The Studio is for users building and screening strategies. When you want to harden a survivor with the full robustness battery, that happens in the strategy lab; a single backtest is the entry point to it.

Forven is a research tool. A backtest describes past behaviour on historical data. The numbers are illustrative, they are not predictive, and nothing here is financial advice.

What a backtest is

The engine (backtest_strategy) loads historical OHLCV candles for your symbol and timeframe, runs the strategy's signal logic bar by bar (or vectorized, where supported), simulates the resulting trades with realistic costs, and computes a block of metrics from the trade ledger. Every run is persisted to the backtest_results table with its full per-trade ledger, so results are auditable later.

One detail matters more than any other: the data is split 70/30 into an in-sample (IS) window and an out-of-sample (OOS) window.

  • In-sample (IS) — the first 70%. The strategy's signals are tuned against this. IS numbers are optimistic and do not predict live behaviour.
  • Out-of-sample (OOS) — the last 30%, unseen during signal generation. OOS is the ground truth the promotion gates read, and the block you should read first.

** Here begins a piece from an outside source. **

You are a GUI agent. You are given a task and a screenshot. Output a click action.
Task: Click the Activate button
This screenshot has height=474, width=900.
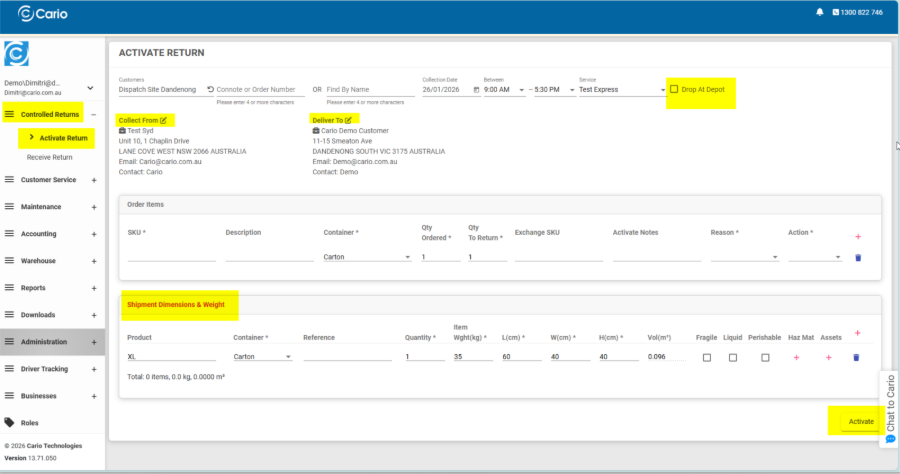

A run returns three blocks: in_sample, out_of_sample, and robustness. Start with out_of_sample.

The Backtest Studio

The Studio lives at /backtest/new. It is a no-code and code builder with three ways to define a strategy:

  • Prebuilt — pick a bundled strategy from the built-in catalog (rsi_momentum, bollinger, keltner, macd, ema_cross, and 70+ more).
  • Visual rule builder — assemble entry/exit rules without writing code (the rule_engine path).
  • Custom code — upload a Python strategy that implements the BaseStrategy interface. See writing custom strategies for the contract and the safety guard that screens uploaded modules.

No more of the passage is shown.